5. Pour les mêmes motifs, le refus d'admission exceptionnelle au séjour n'a pas méconnu les stipulations de l'article 8 de la convention européenne de sauvegarde des droits de l'homme et des libertés fondamentales. Il n'est pas davantage entaché d'une erreur manifeste quant à l'appréciation des conséquences sur sa situation personnelle.
Sur la légalité de l'obligation de quitter le territoire :
6. Pour les mêmes motifs que ceux retenus au point 4, l'obligation faite à Mme A... de quitter le territoire français ne méconnaît pas l'article 8 de la convention européenne de sauvegarde des droits de l'homme et des libertés fondamentales et n'est pas davantage entachée d'une erreur manifeste d'appréciation.

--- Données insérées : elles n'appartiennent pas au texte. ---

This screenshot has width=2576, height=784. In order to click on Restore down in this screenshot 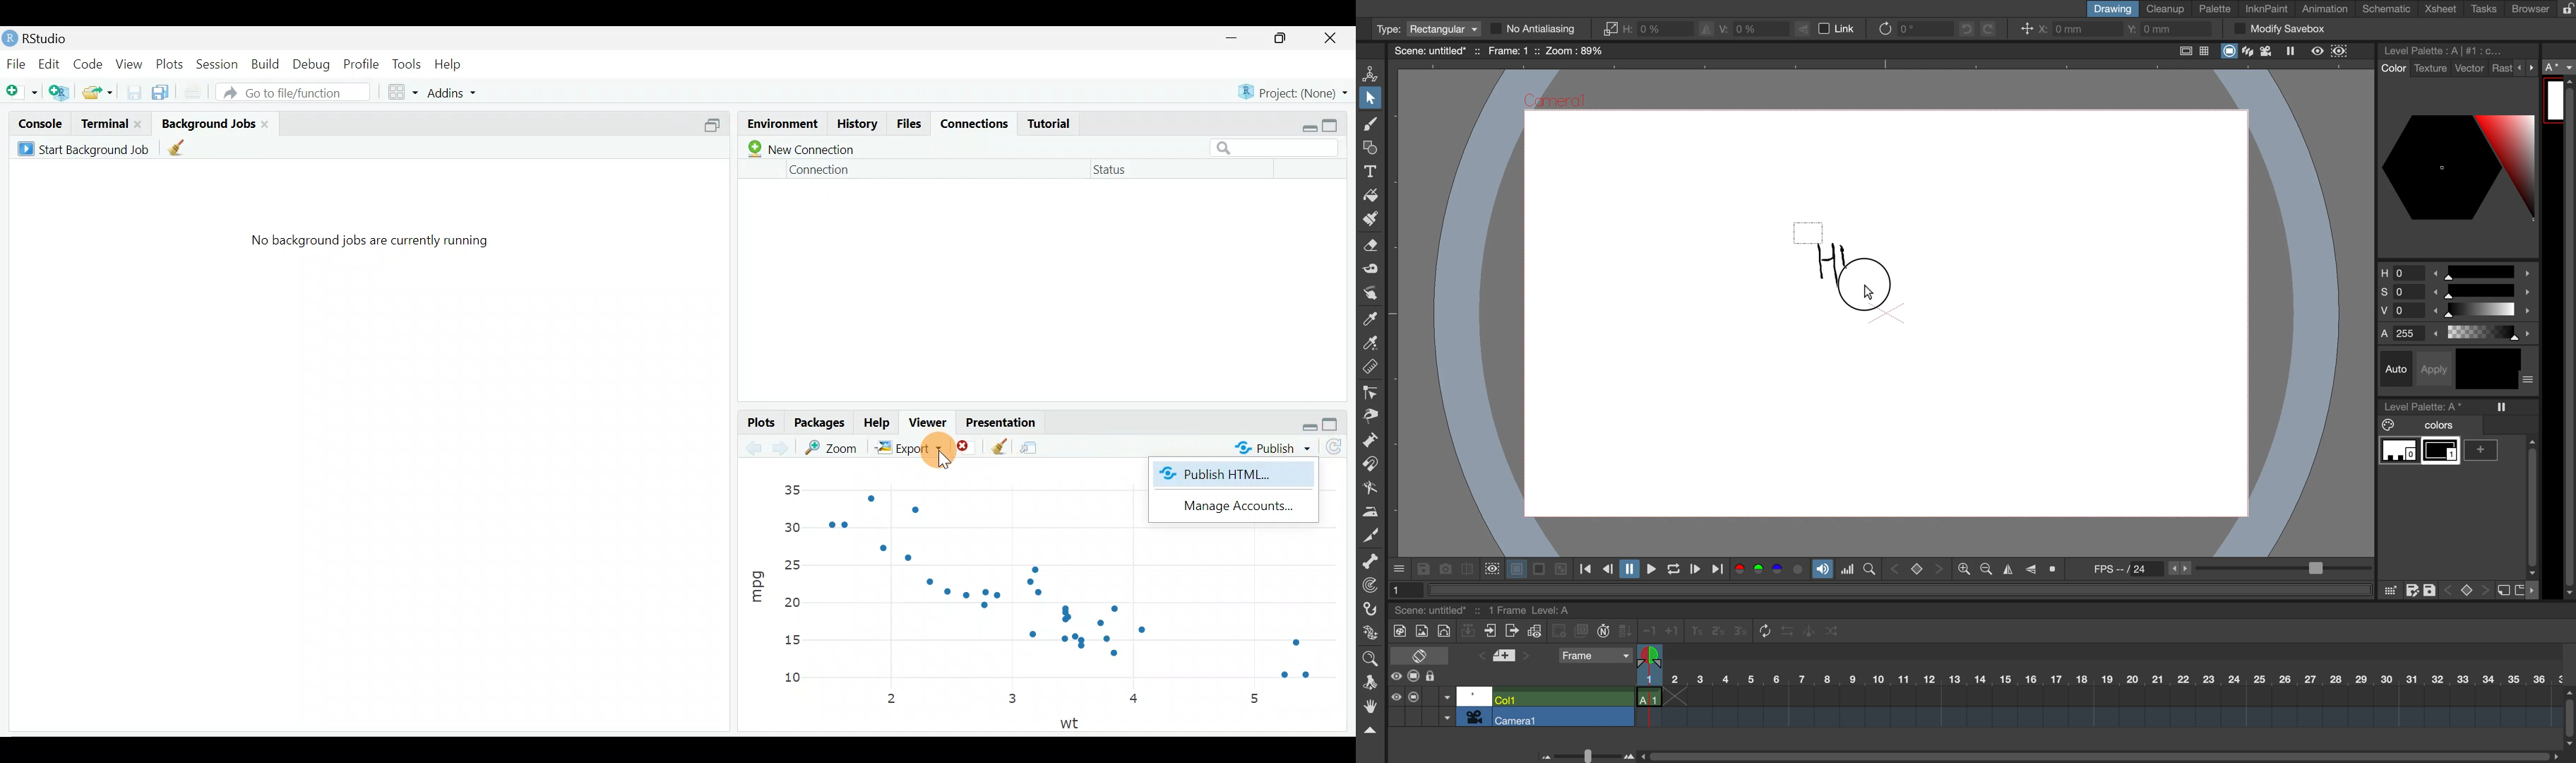, I will do `click(1310, 425)`.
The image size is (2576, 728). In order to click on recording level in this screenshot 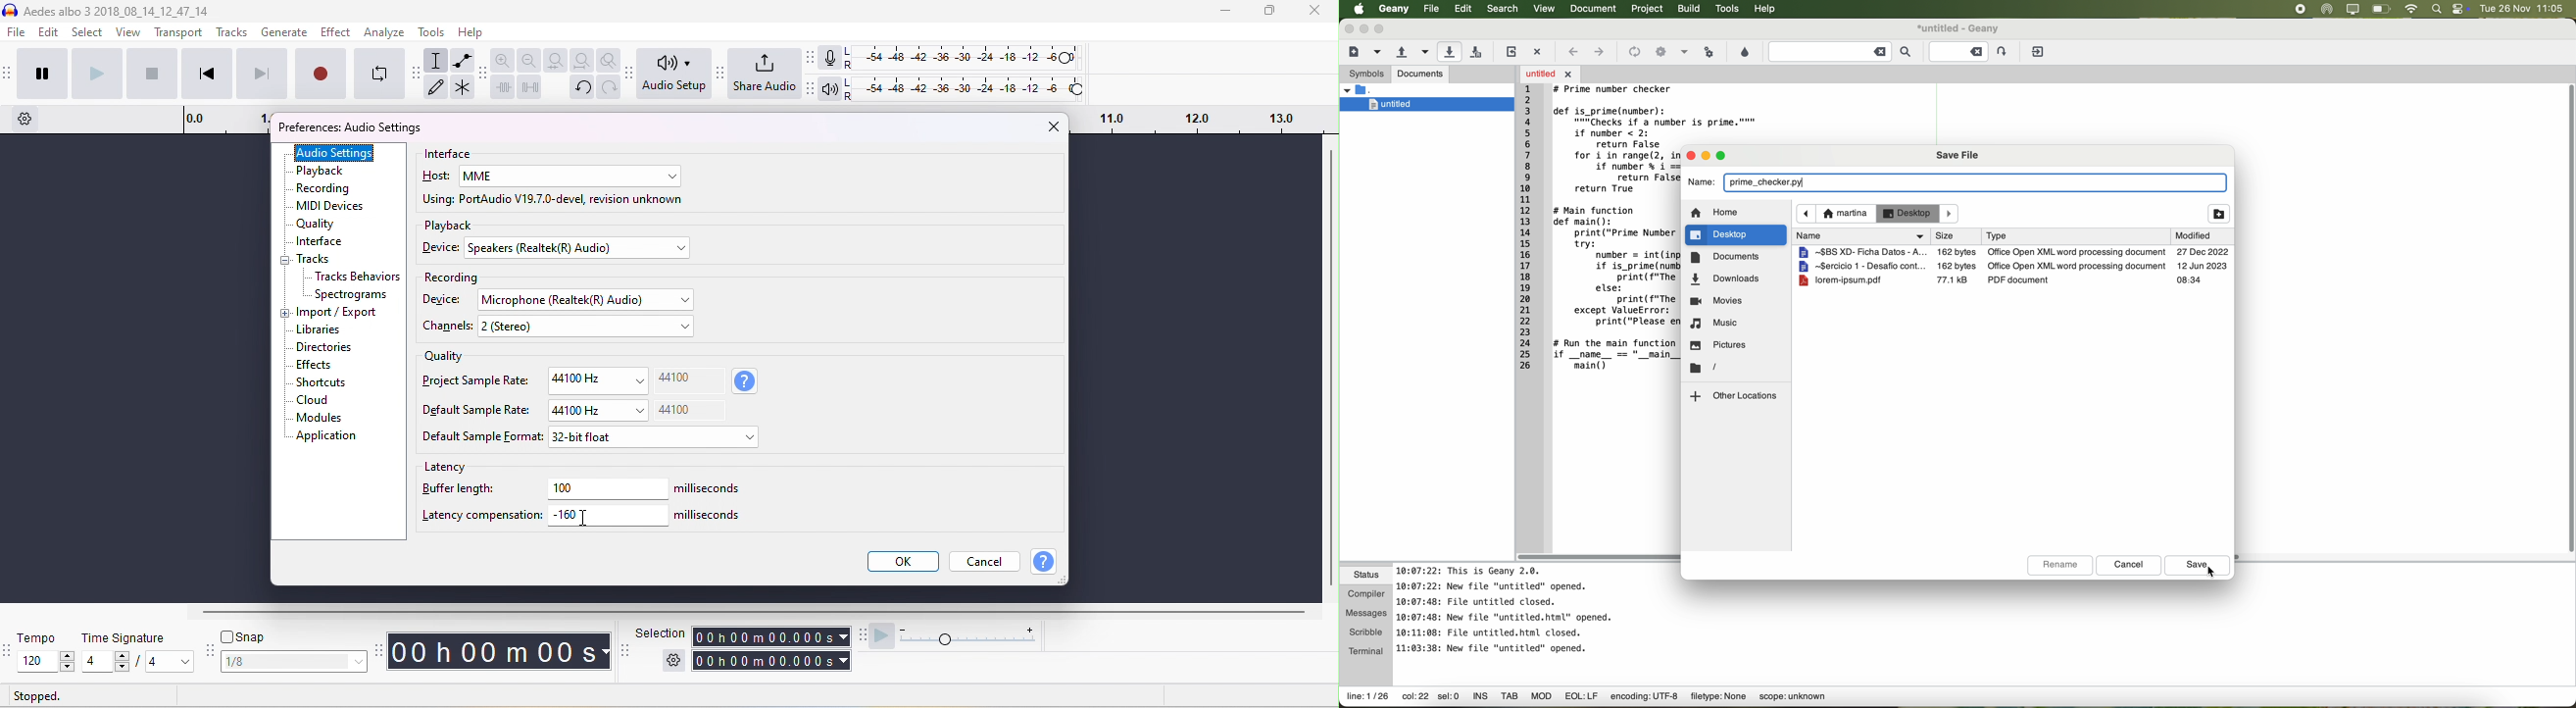, I will do `click(969, 58)`.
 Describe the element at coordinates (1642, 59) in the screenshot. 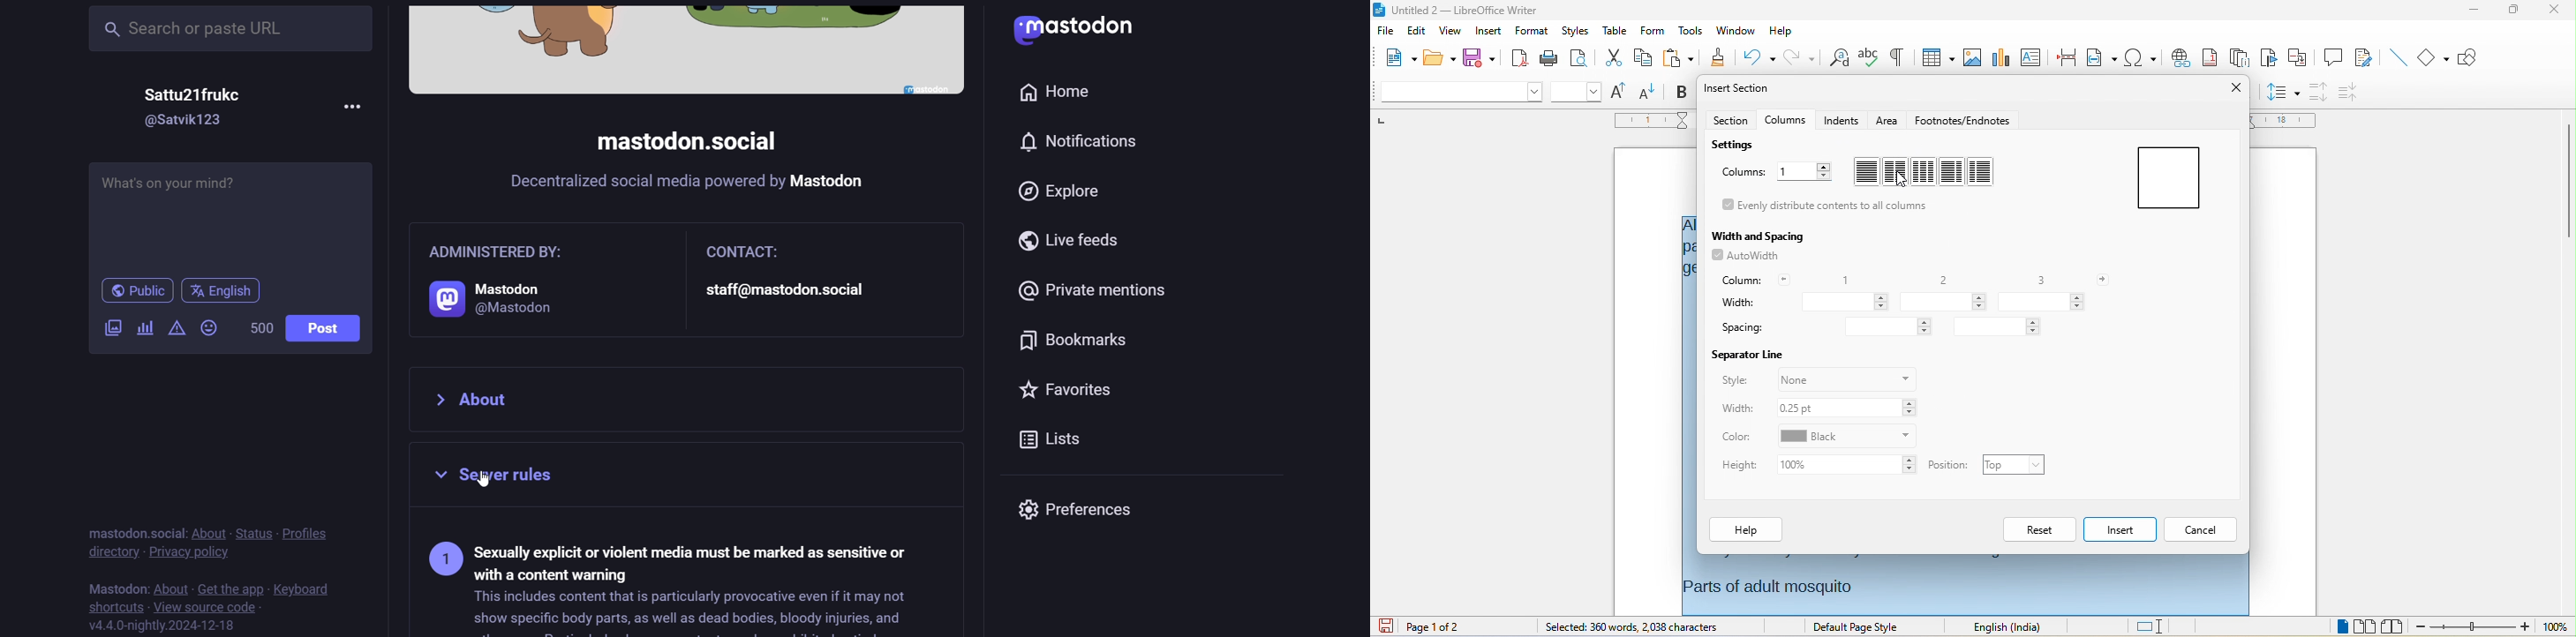

I see `copy` at that location.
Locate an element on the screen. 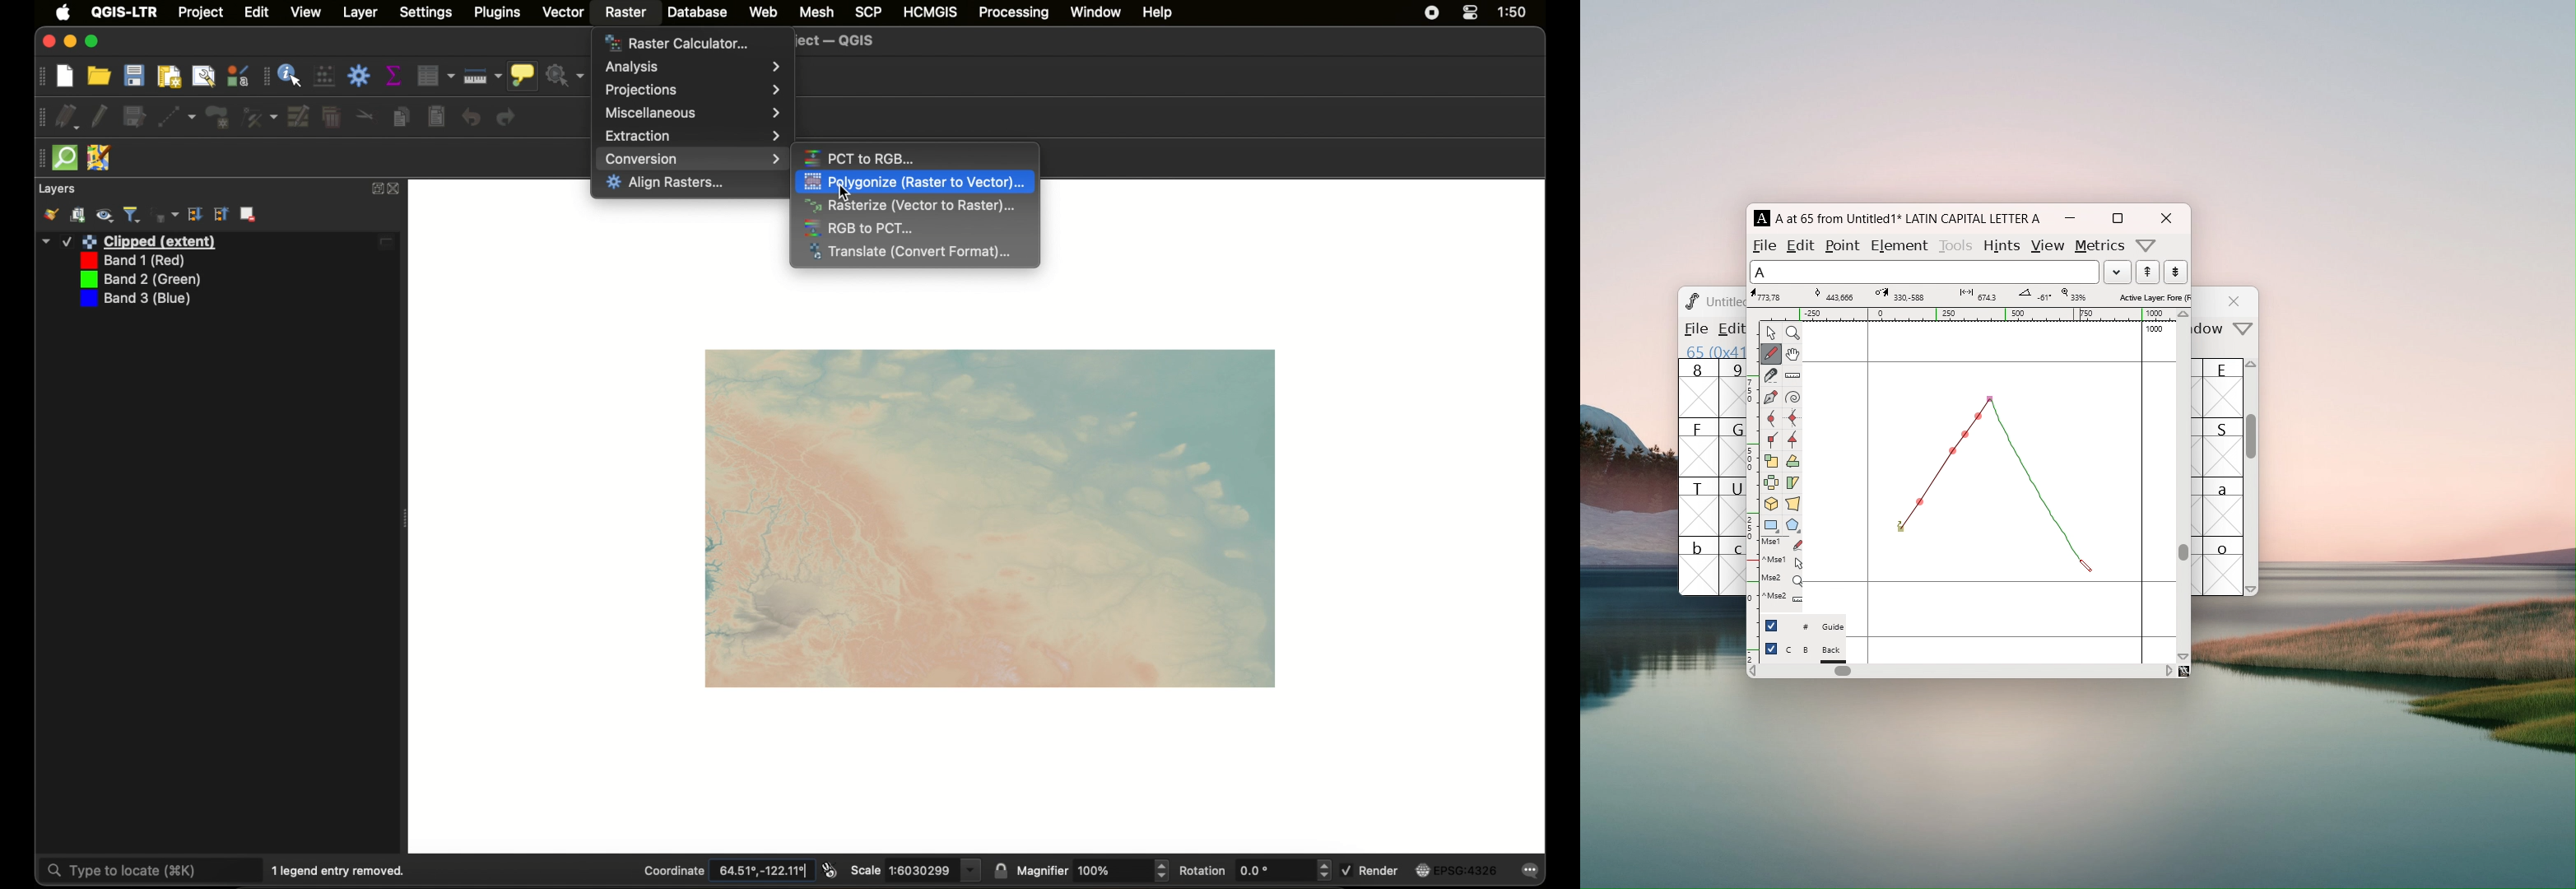 The width and height of the screenshot is (2576, 896). scroll right is located at coordinates (2169, 670).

Sur la légalité des décisions fixant le délai de départ volontaire et le pays de destination :
7. Il résulte de ce qui a été dit précédemment que Mme A... n'est pas fondée à exciper de l'illégalité des décisions portant refus de titre de séjour et obligation de quitter le territoire français à l'appui de ses conclusions dirigées contre les décisions fixant le délai de départ volontaire et le pays de destination.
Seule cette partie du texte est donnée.